An appropriate order will issue.


[1] In a jury verdict form submitted prior to trial, plaintiff asked that the question of whether plaintiff was advocating membership in a rival union, advocating affiliation with an international union, or merely seeking to inform workers as to matters concerning them, when he distributed the handbill in question, be submitted to the jury. The Court declined to submit this question to the jury because a special finding on this question would not affect the liability of the defendant union under the rule in Bradford. At the close of the trial, counsel for plaintiff made this objection: "I object to you not granting all of the instructions that I submitted, and I had my authorities for them and my jury verdict forms." (Transcript of Objections, p. 3.)
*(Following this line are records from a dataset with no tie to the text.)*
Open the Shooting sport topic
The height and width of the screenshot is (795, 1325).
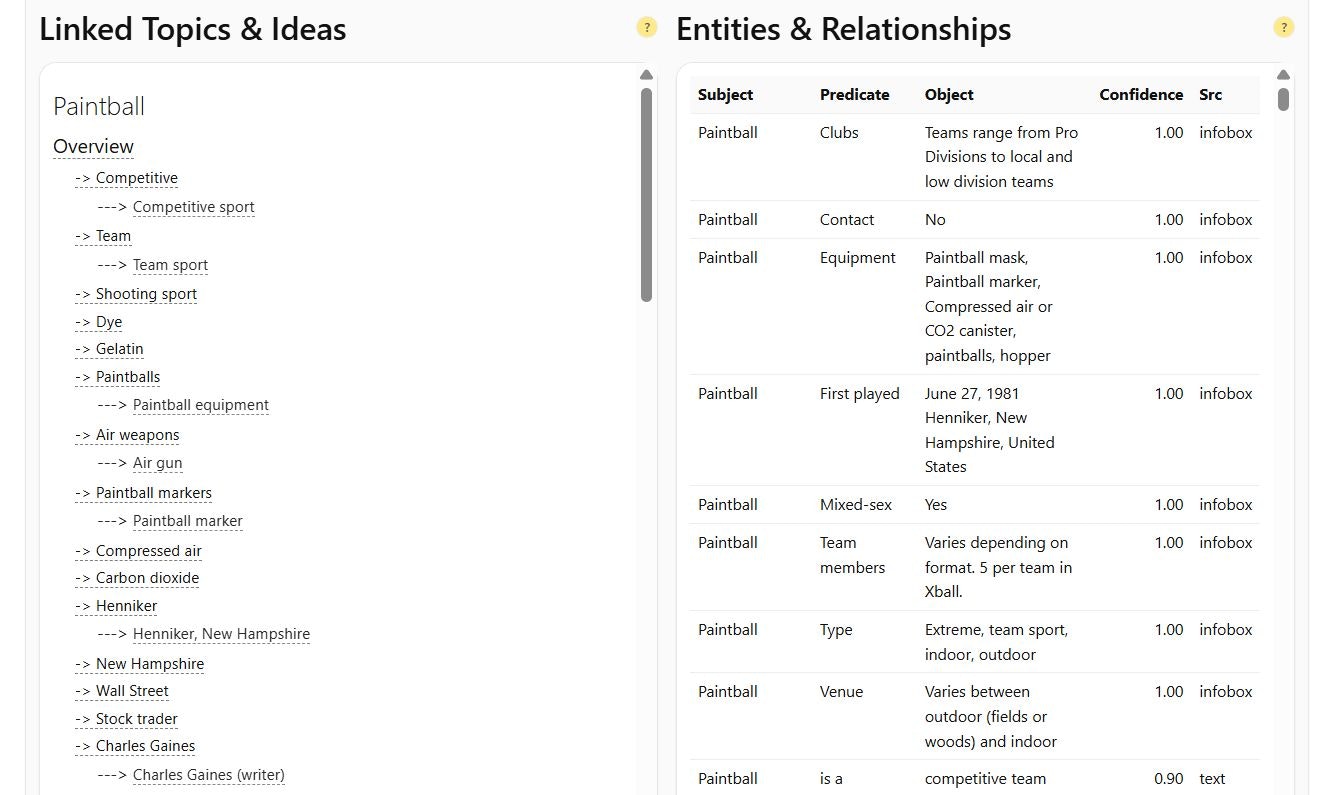tap(146, 294)
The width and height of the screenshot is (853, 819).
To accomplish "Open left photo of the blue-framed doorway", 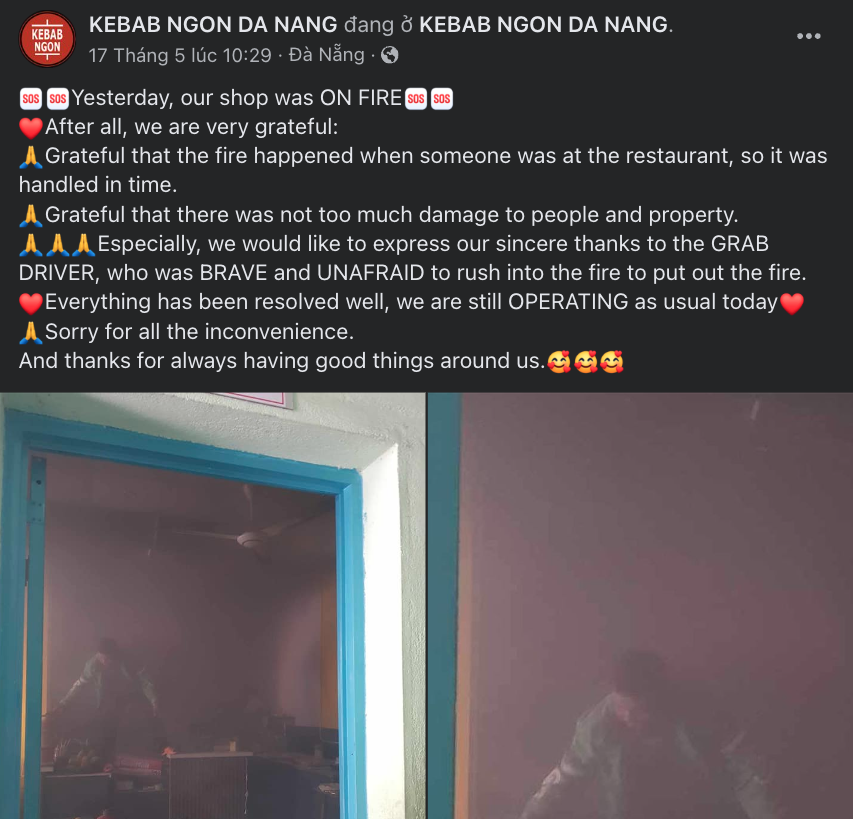I will [213, 606].
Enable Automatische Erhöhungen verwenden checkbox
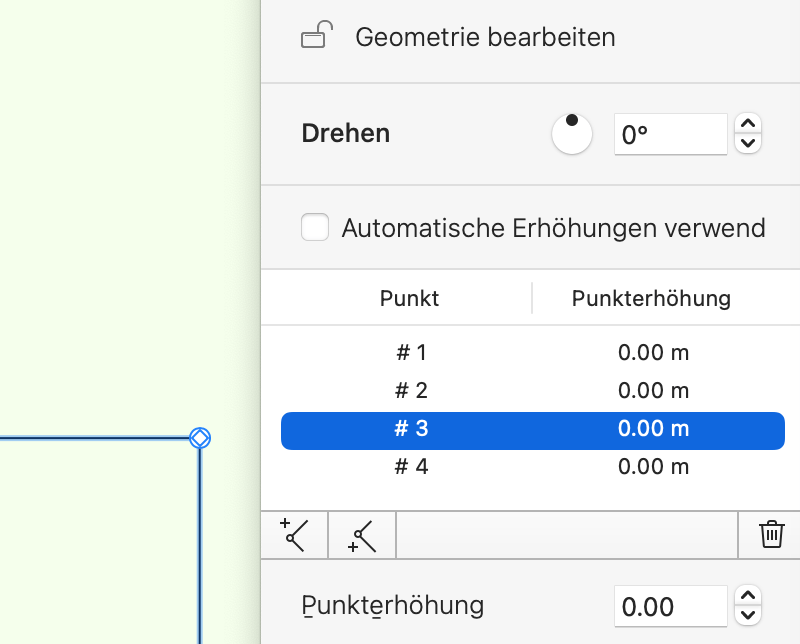The image size is (800, 644). (316, 228)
The Court does not believe that this vague reference to the plaintiff's jury verdict forms is sufficient to constitute a demand for submission of the omitted issue "before the jury retires" as required by Fed.R.Civ.P. 49(a). Cote v. Estate of Butler, 518 F.2d 157 (2d Cir. 1975). The questions presented by plaintiff on his jury verdict forms were largely incorporated in the Court's special verdict. Plaintiff did not call the Court's attention specifically to the jury verdict form he was referring to or that portion of a requested form not covered by the form submitted to the jury. The demand made by counsel did not focus on the question of the extent to which, if at all, permissible motives actuated defendant in its removal decision. Moreover, the answer to this question would not have been helpful in determining the issue of the liability of defendant to plaintiff for damages. The question is important only to plaintiff's prayer for equitable relief, and thus there was no right to have the issue submitted to the jury in any case.

[2] The Court also does not believe that plaintiff may fairly be termed the "prevailing party" in this lawsuit, in view of the fact that he has not shown himself entitled to any of the relief prayed for in his complaint. Cf. Nix v. United States, No. 76-1898, 572 F.2d 998 at 1006 (4th Cir. February 28, 1978), slip op. at 21.

[3] In Bradford, the Court of Appeals held that the district court did not err in refusing to charge the jury that the plaintiff's protected conduct must have been the primary cause of his removal in order for defendant to be liable. In this, the Court of Appeals said, the same rule should apply as applies in proceedings under the National Labor Relations Act. In Neptune Water Meter Co. v. NLRB, 551 F.2d 568 (4th Cir. 1977) the Court of Appeals held that while discriminatory motivation need only be a factor in the discharge of an employee for the NLRB to find an unfair labor practice, "an unfair labor practice may be found only if there is a basis in the record for a finding that the employee would not have been discharged . . except for the fact of his union activity." 551 F.2d at 570. In Bradford, the Court of Appeals went on to hold that Mt. Healthy cannot apply to the case because there was no evidence of an alternative permissible reason to support the removal of the plaintiff from office.

The Court in charging the jury in this case read Bradford to mean that even if permissible reasons for removing the plaintiff existed, and even if plaintiff would have been removed in the absence of his protected conduct, plaintiff would prevail if any part of the plaintiff's removal was based on his protected activity. Even under this liberal reading of the standard to be applied the jury found no damages.